As mentioned at the outset, there is no definitive methodology for conducting rapid reviews. In 2015, Cochrane, the global network and producer of high-quality systematic reviews of effectiveness, established the Cochrane Methods Rapid Reviews Group. Their scope was to inform rapid review methodology both within the Cochrane Collaboration and beyond. At the group’s first Colloquium open meeting in Seoul in October 2016, MM had the opportunity to present on the progress of PaCERS methodology. There are several healthcare organisations across the world producing rapid reviews using various methods in order to deliver evidence in a timely manner [38, 40,41,42]. As a result, there are many publications on various aspects of their methods [4, 10, 12, 43,44,45,46,47]. It is clear that the scope, methodology and timeline for conducting reviews differ.

Conclusions

The PaCERS methodology aligns with key principles of knowledge synthesis in defining a process that is transparent and robust. By definition, the review process aims to shorten the steps of established systematic review methods, whilst ensuring rigour in avoiding bias during the stages of study selection, quality assessment and synthesis.
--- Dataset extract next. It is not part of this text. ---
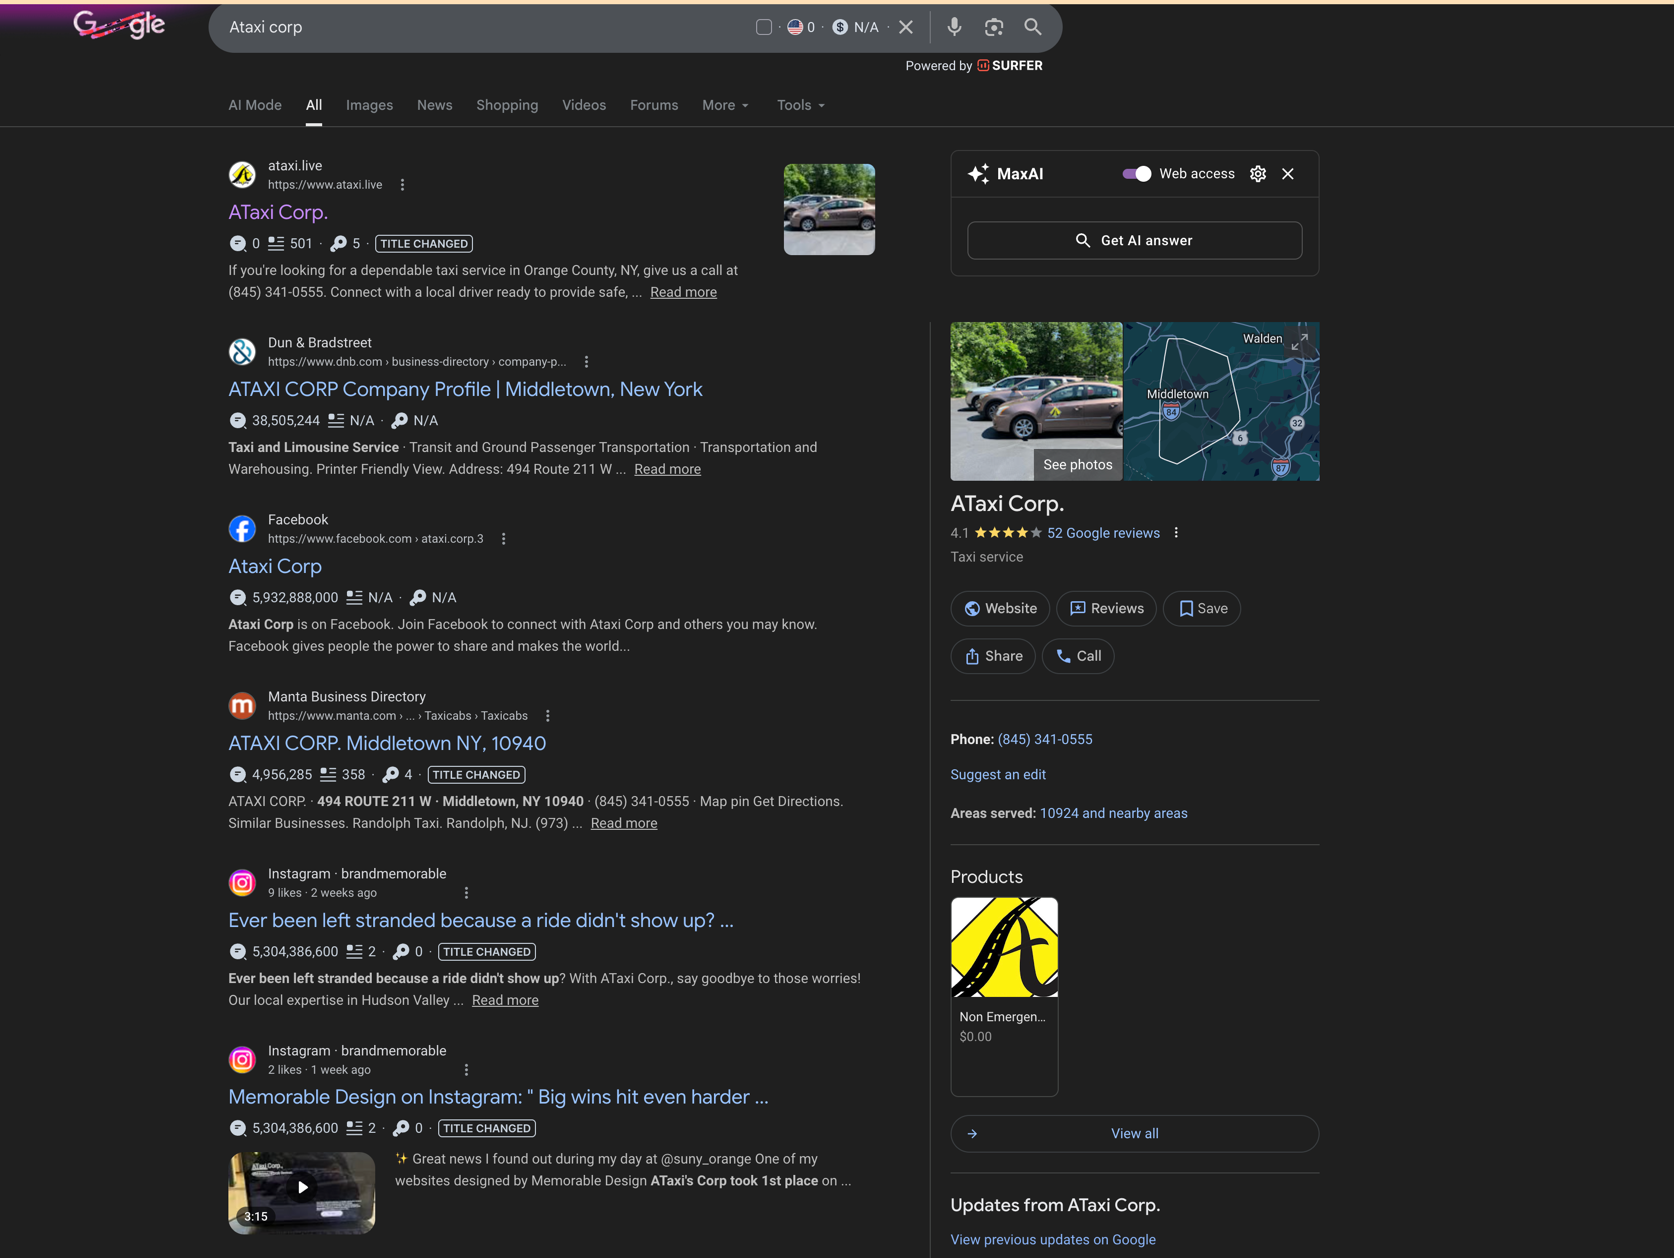Expand the Tools dropdown menu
Key components of our methodology are the insistence on only undertaking reviews nominated by clinical services and policy-makers, and our direct involvement of the requester in review development. Use of this approach attempts to maximise the direct and current relevance of the evidence base to practice and the efficient production of actionable, fit-for-purpose reviews. It also creates opportunity for training in appraisal and review methods amongst a multi-professional workforce, and the facilitation of dialogue around the utility of research to clinical practice.

Additional strengths include our consensus approach to refinement of data extraction and evidence quality templates depending on the review question, and the degree to which the requester can be involved in the process whilst minimising the risk of bias. Within our review process, we attempt to work in partnership with the requester. This includes developing the question and checking the relevance of the initial search and study selection. In order to minimise potential for bias, one of the researchers from the review team is involved in every stage of the review.

We acknowledge that there are limitations within our process. We are faced with the challenge of the trade-off between the timely transfer of evidence against the risk of impacting on rigour [48]. To address this issue, we try to ensure transparency throughout the review process.

Our search is not as comprehensive as full systematic reviews since we only search for the last 10 years, in OECD countries and in the English language. Our quality assessment and data extraction are carried out by one reviewer and checked by another reviewer. Even though we are not carrying out quality assessment or data extraction independently, our methods are still stringent compared to other rapid review methods.

Due to the nature of some review questions, it has been necessary for those reviews to include service evaluations. As it is not possible to undertake quality assessment on evaluation papers, we have chosen to accept the papers to be included in the review, with a narrative commentary on their limitations. We are confident, however, that our reporting template, co-produced with clinical and academic colleagues, allows explicit recognition of these limitations whilst providing evidence in a format that is easily accessed, understood and actionable.